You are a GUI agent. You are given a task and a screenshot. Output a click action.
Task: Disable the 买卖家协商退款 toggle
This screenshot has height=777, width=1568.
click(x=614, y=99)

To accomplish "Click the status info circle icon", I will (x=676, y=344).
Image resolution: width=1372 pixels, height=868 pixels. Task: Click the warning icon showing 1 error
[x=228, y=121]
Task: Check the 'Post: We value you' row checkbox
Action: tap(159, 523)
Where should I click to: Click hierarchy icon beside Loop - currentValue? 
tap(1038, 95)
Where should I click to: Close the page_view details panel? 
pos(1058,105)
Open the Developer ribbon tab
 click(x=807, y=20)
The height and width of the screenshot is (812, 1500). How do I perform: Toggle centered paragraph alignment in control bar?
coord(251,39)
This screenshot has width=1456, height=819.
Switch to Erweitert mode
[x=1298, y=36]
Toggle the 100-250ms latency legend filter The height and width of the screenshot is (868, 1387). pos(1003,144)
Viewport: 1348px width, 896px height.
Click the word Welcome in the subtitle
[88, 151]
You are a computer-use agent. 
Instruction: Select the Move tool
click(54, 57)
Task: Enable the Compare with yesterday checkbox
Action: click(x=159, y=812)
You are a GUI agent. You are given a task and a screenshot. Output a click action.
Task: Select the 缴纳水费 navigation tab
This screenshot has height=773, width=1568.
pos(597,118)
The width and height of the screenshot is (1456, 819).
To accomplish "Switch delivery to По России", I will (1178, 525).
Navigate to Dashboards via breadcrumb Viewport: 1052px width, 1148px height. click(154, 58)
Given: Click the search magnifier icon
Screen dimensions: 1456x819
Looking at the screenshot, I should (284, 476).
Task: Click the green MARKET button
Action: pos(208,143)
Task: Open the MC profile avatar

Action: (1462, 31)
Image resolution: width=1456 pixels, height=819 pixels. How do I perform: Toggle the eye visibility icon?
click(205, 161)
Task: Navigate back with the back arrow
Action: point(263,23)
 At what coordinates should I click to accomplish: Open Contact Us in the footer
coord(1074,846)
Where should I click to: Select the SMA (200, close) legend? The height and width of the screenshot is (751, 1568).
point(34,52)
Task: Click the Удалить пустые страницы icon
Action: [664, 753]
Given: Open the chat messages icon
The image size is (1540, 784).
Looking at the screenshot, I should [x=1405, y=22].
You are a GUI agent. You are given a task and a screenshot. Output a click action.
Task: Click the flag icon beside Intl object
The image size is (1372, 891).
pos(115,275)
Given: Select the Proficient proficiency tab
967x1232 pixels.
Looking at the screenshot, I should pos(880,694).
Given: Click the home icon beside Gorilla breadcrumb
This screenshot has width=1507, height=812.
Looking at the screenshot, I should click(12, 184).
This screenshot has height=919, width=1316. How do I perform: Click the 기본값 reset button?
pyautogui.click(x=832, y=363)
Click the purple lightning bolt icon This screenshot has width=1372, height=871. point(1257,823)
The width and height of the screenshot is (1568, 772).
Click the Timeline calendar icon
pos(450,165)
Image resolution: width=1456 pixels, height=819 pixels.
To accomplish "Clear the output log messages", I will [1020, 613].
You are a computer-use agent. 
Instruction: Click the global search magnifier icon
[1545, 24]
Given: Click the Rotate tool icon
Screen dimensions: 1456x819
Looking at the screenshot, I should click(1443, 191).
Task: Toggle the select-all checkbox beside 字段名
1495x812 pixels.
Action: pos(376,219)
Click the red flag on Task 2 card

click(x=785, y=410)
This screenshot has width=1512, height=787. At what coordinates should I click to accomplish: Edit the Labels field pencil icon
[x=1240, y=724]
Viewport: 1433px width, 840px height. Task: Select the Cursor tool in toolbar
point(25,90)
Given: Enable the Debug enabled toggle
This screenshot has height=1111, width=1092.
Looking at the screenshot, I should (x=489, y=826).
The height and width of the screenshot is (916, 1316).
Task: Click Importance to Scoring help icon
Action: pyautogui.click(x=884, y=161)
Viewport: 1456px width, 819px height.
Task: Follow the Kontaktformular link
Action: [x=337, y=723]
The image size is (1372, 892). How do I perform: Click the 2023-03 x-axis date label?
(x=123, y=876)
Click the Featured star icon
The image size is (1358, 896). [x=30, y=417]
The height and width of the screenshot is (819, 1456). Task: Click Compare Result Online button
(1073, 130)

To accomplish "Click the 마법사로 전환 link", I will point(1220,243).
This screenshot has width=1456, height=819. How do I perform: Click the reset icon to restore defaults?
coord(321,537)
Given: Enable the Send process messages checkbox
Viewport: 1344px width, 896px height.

Task to complete:
Find and show each line of the listing with the word "breadcrumb".

Your solution:
Navigate to Dashboards via breadcrumb Viewport: 1052px width, 1148px height. click(154, 58)
Given: Click the home icon beside Gorilla breadcrumb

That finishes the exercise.